::: Information provided :::

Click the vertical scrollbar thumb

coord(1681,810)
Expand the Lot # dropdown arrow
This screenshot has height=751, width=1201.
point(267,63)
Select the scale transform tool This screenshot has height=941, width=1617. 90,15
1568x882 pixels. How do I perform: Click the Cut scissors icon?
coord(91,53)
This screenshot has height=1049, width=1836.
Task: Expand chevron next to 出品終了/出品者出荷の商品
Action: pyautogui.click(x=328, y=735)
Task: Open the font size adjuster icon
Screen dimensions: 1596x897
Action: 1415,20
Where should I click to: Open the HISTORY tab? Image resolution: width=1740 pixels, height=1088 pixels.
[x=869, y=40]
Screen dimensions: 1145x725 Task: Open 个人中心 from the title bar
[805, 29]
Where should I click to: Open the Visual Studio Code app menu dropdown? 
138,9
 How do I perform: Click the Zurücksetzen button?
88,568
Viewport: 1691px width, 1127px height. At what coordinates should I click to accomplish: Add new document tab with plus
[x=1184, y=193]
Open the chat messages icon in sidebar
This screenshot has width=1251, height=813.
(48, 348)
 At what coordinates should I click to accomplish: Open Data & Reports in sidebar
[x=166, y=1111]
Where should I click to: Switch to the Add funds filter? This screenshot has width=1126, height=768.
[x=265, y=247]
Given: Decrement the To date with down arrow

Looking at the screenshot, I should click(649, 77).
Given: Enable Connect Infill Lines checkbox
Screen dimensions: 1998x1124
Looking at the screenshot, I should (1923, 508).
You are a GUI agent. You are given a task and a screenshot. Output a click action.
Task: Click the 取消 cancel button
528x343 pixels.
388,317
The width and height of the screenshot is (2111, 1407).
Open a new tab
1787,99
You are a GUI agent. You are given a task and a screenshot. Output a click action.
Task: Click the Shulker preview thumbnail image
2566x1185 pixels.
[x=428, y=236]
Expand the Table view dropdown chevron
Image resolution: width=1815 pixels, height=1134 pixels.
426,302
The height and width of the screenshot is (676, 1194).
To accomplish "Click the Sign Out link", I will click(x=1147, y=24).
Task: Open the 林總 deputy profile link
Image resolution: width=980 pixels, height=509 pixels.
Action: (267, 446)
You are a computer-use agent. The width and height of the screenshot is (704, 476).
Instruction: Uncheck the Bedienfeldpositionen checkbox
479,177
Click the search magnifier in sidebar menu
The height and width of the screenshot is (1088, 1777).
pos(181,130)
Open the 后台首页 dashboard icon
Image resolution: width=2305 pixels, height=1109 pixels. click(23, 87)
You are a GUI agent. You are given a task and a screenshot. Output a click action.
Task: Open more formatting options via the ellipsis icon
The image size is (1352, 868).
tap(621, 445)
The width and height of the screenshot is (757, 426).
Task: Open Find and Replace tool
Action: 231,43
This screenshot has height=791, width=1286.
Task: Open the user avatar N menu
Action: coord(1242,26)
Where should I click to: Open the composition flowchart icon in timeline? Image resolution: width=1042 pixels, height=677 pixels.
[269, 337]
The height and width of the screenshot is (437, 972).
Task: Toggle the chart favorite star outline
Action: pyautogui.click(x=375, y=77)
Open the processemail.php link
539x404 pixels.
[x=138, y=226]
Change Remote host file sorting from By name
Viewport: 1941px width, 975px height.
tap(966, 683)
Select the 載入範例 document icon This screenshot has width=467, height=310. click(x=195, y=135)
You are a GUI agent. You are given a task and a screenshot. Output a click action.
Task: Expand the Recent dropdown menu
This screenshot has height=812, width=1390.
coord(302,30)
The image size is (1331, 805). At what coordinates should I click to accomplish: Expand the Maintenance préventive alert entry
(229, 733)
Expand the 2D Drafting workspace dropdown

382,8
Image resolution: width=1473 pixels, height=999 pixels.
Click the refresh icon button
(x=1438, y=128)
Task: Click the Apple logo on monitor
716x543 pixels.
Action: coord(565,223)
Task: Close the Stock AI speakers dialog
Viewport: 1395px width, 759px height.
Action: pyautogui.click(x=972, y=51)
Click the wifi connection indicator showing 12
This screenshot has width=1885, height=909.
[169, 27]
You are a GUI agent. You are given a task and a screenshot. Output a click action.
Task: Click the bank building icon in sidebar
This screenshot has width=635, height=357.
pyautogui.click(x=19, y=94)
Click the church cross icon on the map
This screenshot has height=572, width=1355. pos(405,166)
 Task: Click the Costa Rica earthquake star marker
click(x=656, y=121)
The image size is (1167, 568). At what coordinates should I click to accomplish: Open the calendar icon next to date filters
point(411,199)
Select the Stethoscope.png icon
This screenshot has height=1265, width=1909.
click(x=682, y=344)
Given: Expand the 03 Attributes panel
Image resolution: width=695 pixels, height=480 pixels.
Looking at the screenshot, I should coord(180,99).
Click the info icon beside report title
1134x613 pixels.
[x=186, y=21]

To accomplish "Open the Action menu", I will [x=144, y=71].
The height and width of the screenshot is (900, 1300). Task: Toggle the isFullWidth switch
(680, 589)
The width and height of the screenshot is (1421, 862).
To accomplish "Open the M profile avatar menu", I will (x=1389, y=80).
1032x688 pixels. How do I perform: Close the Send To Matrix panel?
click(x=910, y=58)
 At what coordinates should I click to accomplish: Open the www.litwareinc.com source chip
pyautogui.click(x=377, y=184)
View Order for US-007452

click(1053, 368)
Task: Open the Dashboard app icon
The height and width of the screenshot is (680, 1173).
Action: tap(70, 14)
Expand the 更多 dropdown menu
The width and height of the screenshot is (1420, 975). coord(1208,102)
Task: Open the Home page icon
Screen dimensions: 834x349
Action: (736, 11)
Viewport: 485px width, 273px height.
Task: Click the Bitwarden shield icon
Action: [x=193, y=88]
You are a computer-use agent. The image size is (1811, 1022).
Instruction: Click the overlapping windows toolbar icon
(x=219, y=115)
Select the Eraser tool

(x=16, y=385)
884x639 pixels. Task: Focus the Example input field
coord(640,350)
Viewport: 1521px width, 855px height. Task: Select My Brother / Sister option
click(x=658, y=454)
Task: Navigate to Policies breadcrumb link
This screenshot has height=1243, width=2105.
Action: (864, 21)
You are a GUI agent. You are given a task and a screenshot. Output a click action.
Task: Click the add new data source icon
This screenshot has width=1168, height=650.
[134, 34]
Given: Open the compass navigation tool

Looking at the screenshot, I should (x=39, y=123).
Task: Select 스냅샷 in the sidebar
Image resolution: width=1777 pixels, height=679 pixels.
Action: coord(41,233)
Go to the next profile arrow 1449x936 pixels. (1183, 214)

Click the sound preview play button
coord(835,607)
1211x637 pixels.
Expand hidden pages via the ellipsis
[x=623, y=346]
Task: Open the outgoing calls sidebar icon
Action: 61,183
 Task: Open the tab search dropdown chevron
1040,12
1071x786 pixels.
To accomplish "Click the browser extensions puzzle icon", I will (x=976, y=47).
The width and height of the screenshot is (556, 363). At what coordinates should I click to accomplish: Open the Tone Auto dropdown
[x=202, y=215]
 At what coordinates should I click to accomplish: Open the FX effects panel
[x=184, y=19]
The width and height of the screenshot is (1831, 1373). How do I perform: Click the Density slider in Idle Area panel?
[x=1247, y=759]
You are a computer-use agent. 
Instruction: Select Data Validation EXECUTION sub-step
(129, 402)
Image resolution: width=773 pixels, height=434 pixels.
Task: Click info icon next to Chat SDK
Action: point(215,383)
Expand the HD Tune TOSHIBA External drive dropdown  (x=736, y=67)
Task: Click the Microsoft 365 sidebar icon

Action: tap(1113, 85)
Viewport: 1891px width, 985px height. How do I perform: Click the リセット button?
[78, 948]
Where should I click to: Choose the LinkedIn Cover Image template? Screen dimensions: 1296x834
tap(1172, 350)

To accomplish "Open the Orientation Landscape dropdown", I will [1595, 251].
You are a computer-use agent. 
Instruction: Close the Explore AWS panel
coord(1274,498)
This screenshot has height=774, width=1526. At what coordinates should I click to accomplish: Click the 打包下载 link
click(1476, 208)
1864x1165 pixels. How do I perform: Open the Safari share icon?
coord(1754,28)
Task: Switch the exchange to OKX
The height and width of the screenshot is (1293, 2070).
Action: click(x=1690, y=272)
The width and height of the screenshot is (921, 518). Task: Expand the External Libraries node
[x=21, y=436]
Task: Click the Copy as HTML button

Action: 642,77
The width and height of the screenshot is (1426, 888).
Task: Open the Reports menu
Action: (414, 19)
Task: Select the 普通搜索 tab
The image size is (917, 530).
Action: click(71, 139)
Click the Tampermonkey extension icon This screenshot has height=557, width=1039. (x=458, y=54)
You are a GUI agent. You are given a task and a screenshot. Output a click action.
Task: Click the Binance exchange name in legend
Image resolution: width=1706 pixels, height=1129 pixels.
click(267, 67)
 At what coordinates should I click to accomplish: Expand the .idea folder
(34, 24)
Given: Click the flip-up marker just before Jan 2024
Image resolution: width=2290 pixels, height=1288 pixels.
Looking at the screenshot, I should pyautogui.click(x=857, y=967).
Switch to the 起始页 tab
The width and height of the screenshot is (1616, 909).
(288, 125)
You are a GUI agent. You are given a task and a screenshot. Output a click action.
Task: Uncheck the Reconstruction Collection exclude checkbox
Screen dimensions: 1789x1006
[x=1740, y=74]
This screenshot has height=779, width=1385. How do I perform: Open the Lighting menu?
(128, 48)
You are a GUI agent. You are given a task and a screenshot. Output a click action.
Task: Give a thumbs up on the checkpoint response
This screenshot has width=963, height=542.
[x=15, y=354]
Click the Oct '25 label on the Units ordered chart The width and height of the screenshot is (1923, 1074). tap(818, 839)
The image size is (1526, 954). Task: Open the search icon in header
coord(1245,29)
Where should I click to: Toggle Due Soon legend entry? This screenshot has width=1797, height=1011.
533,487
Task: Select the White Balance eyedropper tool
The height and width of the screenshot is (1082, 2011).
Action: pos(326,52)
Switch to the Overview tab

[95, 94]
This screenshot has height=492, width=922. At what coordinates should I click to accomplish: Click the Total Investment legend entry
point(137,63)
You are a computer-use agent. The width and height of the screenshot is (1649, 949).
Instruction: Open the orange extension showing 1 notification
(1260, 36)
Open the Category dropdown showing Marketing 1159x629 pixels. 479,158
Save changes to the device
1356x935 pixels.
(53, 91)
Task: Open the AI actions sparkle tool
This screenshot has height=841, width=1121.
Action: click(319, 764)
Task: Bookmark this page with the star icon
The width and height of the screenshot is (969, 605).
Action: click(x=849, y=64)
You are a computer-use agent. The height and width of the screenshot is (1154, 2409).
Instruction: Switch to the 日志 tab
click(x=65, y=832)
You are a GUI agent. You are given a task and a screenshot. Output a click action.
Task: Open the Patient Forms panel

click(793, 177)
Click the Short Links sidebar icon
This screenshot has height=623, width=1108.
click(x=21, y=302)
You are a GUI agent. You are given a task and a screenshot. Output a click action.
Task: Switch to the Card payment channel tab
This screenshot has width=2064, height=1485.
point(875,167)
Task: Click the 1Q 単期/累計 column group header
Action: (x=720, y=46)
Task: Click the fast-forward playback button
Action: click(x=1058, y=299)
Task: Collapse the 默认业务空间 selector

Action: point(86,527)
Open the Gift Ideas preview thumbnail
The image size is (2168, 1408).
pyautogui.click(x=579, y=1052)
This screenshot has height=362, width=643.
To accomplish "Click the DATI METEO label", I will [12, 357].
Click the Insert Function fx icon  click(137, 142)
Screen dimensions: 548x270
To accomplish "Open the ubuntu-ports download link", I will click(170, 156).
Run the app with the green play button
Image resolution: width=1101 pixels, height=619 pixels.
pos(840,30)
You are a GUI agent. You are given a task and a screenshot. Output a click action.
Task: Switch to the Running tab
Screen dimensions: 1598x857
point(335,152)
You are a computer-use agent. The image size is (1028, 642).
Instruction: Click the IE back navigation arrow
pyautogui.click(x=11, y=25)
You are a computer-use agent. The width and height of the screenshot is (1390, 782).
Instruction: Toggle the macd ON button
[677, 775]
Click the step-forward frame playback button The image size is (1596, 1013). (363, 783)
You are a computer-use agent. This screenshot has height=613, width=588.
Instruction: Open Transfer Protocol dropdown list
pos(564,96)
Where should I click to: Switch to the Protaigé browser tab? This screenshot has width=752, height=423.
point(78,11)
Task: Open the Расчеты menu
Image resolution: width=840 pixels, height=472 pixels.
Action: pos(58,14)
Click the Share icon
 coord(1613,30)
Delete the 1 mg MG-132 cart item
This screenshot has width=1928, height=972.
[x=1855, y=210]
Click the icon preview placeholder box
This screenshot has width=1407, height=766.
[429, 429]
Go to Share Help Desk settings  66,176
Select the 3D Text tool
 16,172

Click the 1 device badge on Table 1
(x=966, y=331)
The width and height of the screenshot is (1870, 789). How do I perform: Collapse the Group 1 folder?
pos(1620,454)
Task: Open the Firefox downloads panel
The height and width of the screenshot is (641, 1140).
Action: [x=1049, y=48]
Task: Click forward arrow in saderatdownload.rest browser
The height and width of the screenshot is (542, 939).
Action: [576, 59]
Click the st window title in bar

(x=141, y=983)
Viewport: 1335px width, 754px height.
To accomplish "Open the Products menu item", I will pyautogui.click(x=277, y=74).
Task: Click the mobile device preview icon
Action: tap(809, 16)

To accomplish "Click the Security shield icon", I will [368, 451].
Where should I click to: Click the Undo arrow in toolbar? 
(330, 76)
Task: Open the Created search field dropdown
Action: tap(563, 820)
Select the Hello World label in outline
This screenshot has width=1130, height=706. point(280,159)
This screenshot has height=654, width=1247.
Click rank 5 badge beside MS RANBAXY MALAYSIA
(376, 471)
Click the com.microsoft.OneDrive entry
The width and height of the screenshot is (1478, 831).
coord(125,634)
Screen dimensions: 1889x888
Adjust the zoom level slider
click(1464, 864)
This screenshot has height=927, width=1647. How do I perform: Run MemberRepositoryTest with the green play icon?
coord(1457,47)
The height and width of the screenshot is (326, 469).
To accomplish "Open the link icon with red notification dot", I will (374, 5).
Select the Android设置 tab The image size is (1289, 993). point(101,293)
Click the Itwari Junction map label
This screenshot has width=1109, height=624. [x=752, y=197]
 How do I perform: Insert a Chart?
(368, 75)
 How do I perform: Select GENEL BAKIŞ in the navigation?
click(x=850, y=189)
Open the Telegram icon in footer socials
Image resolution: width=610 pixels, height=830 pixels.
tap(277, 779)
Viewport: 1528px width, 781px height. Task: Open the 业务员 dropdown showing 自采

:::

### Try it
Looking at the listing above, how many of its lines contain the string "name"? Give the number alone.

### Solution
2